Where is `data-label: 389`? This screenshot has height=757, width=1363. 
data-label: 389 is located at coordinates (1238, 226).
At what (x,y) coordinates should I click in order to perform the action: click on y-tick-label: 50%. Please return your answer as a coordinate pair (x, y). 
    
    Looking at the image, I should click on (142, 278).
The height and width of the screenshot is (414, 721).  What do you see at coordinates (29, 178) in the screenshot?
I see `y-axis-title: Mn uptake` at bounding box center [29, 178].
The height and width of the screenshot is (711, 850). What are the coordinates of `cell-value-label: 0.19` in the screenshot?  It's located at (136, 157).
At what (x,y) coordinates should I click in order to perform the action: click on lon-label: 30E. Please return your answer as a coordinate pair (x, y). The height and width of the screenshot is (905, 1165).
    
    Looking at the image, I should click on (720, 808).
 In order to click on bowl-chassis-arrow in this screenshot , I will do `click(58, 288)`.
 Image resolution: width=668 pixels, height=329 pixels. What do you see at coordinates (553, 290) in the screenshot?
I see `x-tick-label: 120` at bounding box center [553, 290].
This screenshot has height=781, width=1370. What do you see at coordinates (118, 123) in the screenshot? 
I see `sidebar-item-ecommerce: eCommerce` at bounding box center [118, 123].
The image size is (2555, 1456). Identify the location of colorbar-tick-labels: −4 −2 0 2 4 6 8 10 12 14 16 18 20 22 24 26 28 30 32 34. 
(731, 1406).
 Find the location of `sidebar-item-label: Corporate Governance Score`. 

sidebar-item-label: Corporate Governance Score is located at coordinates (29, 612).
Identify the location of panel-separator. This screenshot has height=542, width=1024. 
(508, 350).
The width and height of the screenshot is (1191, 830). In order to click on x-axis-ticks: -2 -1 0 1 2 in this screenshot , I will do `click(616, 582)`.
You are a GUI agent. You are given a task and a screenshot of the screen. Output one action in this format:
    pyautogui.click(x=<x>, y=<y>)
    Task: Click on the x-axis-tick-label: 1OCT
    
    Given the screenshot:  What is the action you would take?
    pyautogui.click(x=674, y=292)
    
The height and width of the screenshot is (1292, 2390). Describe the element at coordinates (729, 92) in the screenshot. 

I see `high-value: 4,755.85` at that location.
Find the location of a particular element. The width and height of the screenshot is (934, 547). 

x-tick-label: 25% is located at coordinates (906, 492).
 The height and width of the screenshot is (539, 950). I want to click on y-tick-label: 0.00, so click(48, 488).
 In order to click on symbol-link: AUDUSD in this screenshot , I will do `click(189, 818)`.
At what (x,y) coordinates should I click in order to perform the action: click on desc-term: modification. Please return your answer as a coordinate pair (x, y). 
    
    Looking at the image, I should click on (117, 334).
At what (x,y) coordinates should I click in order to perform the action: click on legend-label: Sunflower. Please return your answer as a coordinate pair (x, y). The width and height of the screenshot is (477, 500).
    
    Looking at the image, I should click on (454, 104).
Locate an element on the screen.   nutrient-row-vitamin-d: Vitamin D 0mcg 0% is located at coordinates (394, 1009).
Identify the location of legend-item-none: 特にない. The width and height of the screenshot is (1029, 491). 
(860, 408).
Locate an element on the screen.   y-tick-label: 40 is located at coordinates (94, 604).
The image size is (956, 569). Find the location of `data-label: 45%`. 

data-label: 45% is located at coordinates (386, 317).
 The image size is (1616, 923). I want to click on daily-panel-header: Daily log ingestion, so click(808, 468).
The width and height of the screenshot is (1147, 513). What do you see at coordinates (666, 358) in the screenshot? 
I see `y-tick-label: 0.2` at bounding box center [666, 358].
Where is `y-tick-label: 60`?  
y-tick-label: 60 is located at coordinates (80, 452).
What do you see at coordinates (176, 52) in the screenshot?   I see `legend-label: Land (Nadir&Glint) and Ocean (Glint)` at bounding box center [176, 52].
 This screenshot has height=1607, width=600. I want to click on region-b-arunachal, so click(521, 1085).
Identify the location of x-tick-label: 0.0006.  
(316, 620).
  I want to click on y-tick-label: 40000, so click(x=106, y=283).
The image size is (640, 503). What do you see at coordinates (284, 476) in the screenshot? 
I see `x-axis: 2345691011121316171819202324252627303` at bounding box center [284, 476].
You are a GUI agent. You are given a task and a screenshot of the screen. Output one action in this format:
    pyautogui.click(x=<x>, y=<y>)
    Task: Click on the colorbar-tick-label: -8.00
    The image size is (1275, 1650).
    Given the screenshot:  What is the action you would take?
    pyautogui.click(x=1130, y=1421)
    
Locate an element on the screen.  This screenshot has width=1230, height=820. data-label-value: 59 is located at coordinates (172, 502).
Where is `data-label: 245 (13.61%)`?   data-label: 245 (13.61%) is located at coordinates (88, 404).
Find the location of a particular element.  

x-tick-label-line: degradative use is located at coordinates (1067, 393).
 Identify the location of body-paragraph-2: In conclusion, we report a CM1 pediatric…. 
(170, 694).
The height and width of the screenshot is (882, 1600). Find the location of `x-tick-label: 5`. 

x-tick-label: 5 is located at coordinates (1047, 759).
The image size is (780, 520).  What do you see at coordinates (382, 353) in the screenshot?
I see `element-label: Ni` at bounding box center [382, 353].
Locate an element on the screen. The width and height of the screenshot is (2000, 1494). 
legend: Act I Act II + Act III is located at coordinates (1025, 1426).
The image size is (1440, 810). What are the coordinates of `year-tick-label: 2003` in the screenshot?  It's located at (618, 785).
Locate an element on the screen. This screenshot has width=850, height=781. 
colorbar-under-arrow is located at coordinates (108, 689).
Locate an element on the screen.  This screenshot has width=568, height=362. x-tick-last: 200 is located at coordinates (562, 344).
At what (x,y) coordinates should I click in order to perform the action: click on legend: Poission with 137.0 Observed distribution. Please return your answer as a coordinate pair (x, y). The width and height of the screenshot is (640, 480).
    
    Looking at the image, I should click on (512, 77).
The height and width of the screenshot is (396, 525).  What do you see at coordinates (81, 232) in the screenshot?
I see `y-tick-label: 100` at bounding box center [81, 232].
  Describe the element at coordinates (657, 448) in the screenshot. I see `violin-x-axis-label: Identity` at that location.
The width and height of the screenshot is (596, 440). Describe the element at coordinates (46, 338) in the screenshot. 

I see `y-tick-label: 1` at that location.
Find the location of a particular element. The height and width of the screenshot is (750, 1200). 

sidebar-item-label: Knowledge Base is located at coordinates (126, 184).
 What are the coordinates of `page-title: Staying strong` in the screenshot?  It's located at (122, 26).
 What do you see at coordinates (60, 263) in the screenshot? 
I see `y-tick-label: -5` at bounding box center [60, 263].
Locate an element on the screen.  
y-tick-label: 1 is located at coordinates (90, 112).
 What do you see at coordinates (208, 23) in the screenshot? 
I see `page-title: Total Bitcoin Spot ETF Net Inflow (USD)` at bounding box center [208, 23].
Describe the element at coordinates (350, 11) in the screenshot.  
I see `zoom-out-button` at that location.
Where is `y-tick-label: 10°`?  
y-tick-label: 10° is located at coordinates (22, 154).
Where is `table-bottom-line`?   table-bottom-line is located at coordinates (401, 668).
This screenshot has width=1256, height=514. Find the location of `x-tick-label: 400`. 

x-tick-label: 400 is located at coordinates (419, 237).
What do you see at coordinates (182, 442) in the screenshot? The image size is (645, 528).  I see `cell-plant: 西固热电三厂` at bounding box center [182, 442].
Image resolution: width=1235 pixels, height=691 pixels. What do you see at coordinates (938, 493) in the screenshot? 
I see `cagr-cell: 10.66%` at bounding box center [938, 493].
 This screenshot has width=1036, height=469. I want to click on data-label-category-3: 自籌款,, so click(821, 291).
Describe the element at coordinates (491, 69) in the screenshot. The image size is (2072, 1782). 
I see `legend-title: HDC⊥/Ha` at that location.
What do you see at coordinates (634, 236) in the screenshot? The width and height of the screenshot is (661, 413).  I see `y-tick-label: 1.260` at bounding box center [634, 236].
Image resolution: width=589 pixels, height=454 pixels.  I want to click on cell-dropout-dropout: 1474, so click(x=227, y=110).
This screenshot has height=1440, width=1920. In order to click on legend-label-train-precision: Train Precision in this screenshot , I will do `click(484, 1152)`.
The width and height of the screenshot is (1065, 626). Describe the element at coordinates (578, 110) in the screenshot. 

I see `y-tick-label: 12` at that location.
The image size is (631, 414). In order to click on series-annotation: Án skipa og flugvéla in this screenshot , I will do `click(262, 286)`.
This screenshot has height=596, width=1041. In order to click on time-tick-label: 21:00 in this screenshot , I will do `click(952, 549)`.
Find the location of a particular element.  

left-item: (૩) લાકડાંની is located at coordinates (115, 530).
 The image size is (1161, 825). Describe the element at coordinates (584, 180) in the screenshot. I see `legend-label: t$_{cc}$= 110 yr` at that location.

::::::

## Instructions to follow
Return every line of the items above that contains the string "answer", matching case.

## Exercise solution
At what (x,y) coordinates should I click in order to perform the action: click on y-tick-label: 50%. Please return your answer as a coordinate pair (x, y). 
At what (x,y) coordinates should I click in order to perform the action: click on lon-label: 30E. Please return your answer as a coordinate pair (x, y). The height and width of the screenshot is (905, 1165).
At what (x,y) coordinates should I click in order to perform the action: click on desc-term: modification. Please return your answer as a coordinate pair (x, y). 
At what (x,y) coordinates should I click in order to perform the action: click on legend-label: Sunflower. Please return your answer as a coordinate pair (x, y). The width and height of the screenshot is (477, 500).
At what (x,y) coordinates should I click in order to perform the action: click on legend: Poission with 137.0 Observed distribution. Please return your answer as a coordinate pair (x, y). The width and height of the screenshot is (640, 480).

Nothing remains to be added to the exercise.